▸ Kaynak metin
Osmanlı Sanatı | Sivil Mimarisi | Kervansaraylar, Hanlar, Bedesten ve Çarşılar, Çeşmeler ve Sebiller

1. Kervansaraylar:

Ticaret yolları üzerinde ve külliyelerde güvenlik içinde üzerinde kervanların konaklaması ve çeşitli gereksinimlerini karşılaması için inşa edilen kervansaraylar, Selçuklu Dönemindeki kadar yaygın değildir.

Osmanlılar, Selçuklu kervansaraylarının planlarını sürdürmemişler, daha farklı bir mimari tasarım içinde hareket etmişlerdir. Çoğu, kentlerin içinde veya yakınındadır. Osmanlı Döneminde inşa edilmiş şehirlerarası kervansaray çok az sayıdadır.

Edirne Rüstem Paşa Kervansarayı(15571560): Mimar Sinan’a Rüstem Paşa’nın yaptırdığı kervansaray, külliyenin içindedir. (Resim 02.87) Birbirlerini bitişik dikdörtgen iki ayrı bölümden oluşmaktadır.

Resim. 02.87: Edirne Rüstem Paşa Kervansarayı

Bunlardan küçük olanı ahır, büyük olanı ise han odalarıdır. Kesme taş ve tuğladan yapılan kervansaray iki katlı olup avlunun önünde yuvarlak kemerlerle birbirine bağlanan sütunların oluşturduğu bir revak bulunmaktadır. Üst kattaki revakların üzerleri kubbelerle örtülüdür. Odaların içinde birer niş ve ocak vardır. Üst katın avluya bakan pencereleri tuğla bezemelidir.

KayseriÜrgüp arasında İncesu Kara Mustafa Paşa, Kuşadası Öküz Mehmet Paşa, Lüleburgaz Sokullu Mehmet Paşa Kervansarayları Osmanlı Döneminde inşa edilmiş öbür önemli kervansaraylardır.

2. Hanlar:

Kervansaraylar Osmanlılarda kentin önem kazanması ve ticaretin canlanmasıyla yerini hanlara bırakmıştır.

Osmanlı Döneminde özellikle kent içi hanlarına önem verilmiştir. Bursa’nın fethinden sonra yaygınlaşan hanlar, kent içinde yer alan ticaret ya da geçici konaklama yapıları olarak inşa edilmiştir. Hanlar genellikle iki katlı ve revaklarla çevrili bir avlu etrafındaki odalardan oluşur. Zemin katlarında depo, ahır ve onarım atölyeleri bulunur Osmanlı hanları haberleşme ve alışveriş gereksiniminin karşılanabileceği işlevsel yapılardır.

Hanlar, özellikle 18. yüzyılda kent merkezlerinin kalabalık noktalarına yapılıyordu. Han mimarisinin pek azı ayakta kalan büyük ahşap örneklerine eski seyahatnameleri süsleyen gravürlerde görülmektedir.

Bursa Emir Han: Orhan Bey zamanında yapılan han, iç avlu çevresine sıralanan iki katlı ve buraya açılan odalardan oluşur. Hanın ortasında bir şadırvan ve zamana meydan okuyan tarihî çınarlar vardır. Duvarları iki sıra tuğla, bir sıra taştan oluşan almaşık örgülüdür.

▸ Veri öğeleri
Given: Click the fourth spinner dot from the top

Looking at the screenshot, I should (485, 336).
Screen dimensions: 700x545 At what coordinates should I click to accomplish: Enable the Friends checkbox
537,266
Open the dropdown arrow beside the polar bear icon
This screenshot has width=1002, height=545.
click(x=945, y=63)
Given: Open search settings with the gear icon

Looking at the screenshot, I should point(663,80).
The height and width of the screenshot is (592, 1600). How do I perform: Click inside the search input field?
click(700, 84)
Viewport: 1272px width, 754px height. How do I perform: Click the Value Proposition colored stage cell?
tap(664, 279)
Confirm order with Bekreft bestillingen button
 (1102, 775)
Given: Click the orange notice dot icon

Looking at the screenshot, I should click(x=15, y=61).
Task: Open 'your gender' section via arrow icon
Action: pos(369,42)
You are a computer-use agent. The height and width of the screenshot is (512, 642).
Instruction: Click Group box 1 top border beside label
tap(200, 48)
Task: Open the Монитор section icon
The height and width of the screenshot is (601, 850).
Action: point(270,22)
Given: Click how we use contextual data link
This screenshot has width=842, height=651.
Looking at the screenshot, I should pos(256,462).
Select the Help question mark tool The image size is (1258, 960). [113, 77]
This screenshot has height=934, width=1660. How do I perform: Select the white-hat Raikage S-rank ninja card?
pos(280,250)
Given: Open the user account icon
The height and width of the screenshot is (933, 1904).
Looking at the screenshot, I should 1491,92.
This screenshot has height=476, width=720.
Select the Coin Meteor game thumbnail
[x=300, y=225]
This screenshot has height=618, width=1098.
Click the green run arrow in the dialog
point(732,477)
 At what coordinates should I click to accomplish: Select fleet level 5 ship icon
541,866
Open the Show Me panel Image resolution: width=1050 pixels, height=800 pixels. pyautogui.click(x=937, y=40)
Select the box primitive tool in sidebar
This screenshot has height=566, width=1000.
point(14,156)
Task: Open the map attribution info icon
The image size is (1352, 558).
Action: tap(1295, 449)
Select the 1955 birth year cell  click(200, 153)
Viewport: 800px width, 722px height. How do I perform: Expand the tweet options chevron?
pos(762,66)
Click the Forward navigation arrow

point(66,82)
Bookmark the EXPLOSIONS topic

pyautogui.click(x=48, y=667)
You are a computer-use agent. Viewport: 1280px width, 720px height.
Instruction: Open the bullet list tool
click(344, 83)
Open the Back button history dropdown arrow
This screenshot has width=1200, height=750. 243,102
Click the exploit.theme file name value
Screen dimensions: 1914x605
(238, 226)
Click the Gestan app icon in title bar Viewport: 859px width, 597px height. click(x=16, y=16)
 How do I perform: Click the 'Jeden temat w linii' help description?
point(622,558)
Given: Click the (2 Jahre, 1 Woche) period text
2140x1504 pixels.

▸ Alıştırma
Osmanlı sivil mimarisini anlatan metni, son cümlesinden sonra gelecek şekilde sürdürün.

▸ Alıştırma çıktısı
Hanın alt katı eşya deposu, üst kat ise yolcu odalarından meydana gelmiştir.

Her odada birer pencere ve ocak bulunmaktadır.

Bursa çarşısının çekirdeğini oluşturan Emir Han, Osmanlı hanlarının en erken örneklerinden biridir.

Ankara Kurşunlu Han: Mehmet Paşa tarafından inşa ettirilen hanın planı, Osmanlı Dönemi yapılarındaki gibi ortada büyük bir avlu, revaklar ve onun etrafında yer alan odalardan oluşmuştur.

İki renkli kesme taştan inşa edilmiş Kurşunlu Han, günümüzde Anadolu Medeniyetleri Müzesi’nin yönetim bölümü olarak kullanılmaktadır.

Bursa Koza Han: 1491’de Sultan II. Bayezıt tarafından Mimar Abdul Ula bin Şah’a İstanbul’daki eserlerine vakıf olarak yaptırılmıştır. Dikdörtgen bir avlunun çevresindeki iki katlı han, doksan beş odalıdır. Ortasında küçük bir mescidin altında şadırvan vardır. Anıtsal, mavi çinilerle süslü, portalli hanın doğusunda ahır ve depoların bulunduğu ikinci bir avlulu bölüm bulunmaktadır.

Diyarbakır’da Hüsrev Paşa Deliler Hanı, Bursa’da İpek Han, İstanbul’da Kürkçü Han, Büyük Valide Hanı, Sivas’ta Yeni Han, Bilecik’te Vezirhan bu yapılara örnek olanlar arasındadır.

3. Bedesten ve Çarşılar:

Bedestenler, bu isim “bezzazistan”dan gelir, kumaş satan çarşılara verilen addır. Kubbeyle örtülü geniş dikdörtgen yapılar olan bedestenlerin etrafını çoğunlukla dükkânlar çevreler. 14. yüzyılda ortaya çıkan bedestenler, çeşitli eşya satışının yapıldığı, tüccarların değerli evraklarının saklandığı, korunduğu sağlam yapılmış taş yapılardır.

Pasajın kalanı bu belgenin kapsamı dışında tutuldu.